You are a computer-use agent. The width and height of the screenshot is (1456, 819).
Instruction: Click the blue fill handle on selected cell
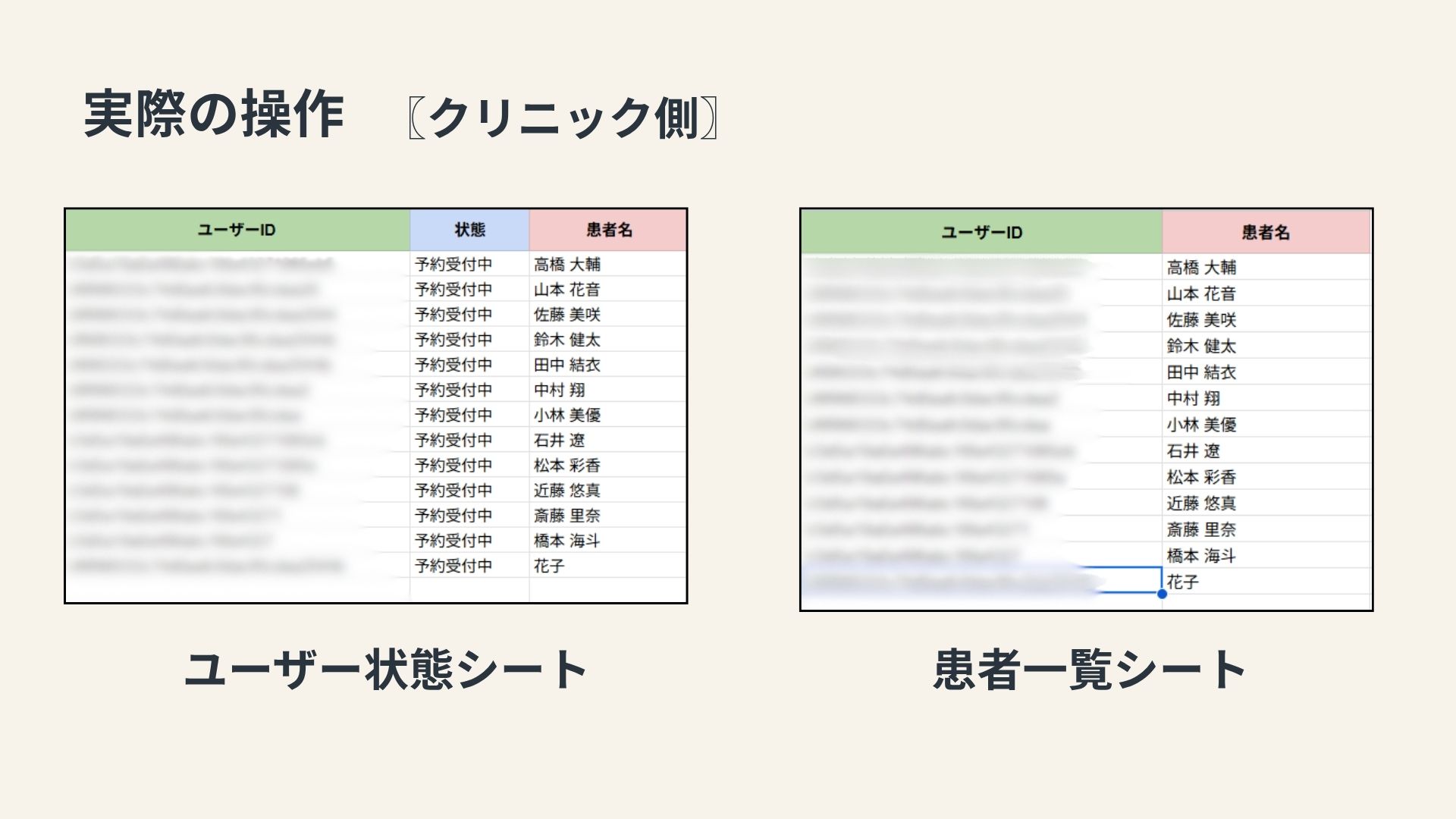point(1162,594)
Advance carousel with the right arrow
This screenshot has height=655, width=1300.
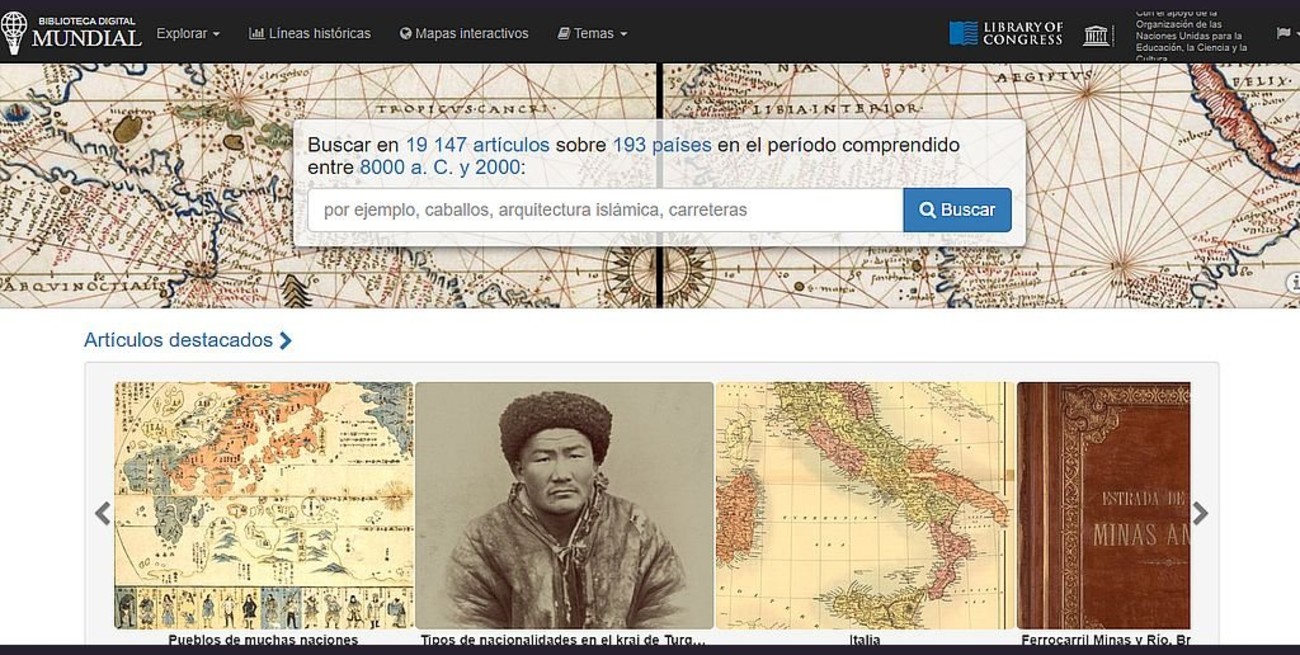1200,514
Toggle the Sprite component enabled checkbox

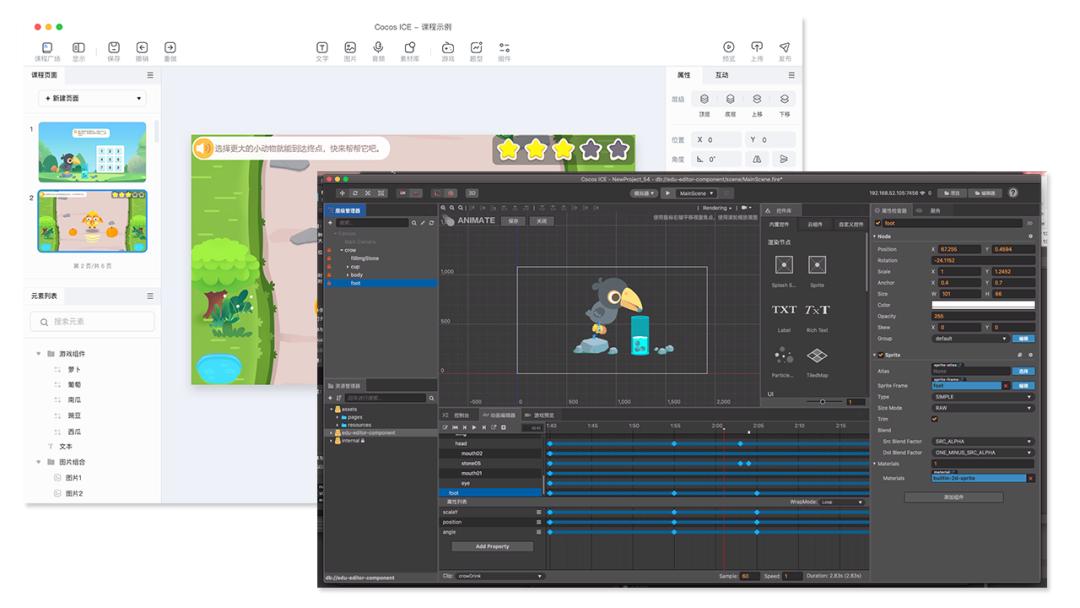point(880,354)
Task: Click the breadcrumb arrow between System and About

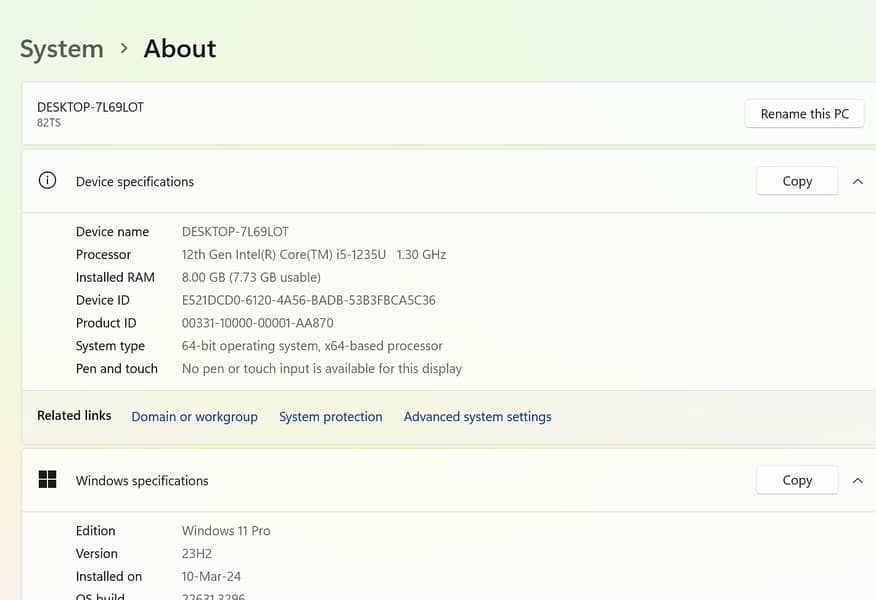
#####
> _Exercise objective_
Convert the rows above, starting at the line containing "Advance carousel with the right arrow" and ending at the end of the rows, into a JSON list of strings, one string per line, with blank lines and pictures left out.

> _The response_
[
  "Advance carousel with the right arrow",
  "This screenshot has height=655, width=1300.",
  "1200,514",
  "Toggle the Sprite component enabled checkbox",
  "point(880,354)",
  "Task: Click the breadcrumb arrow between System and About"
]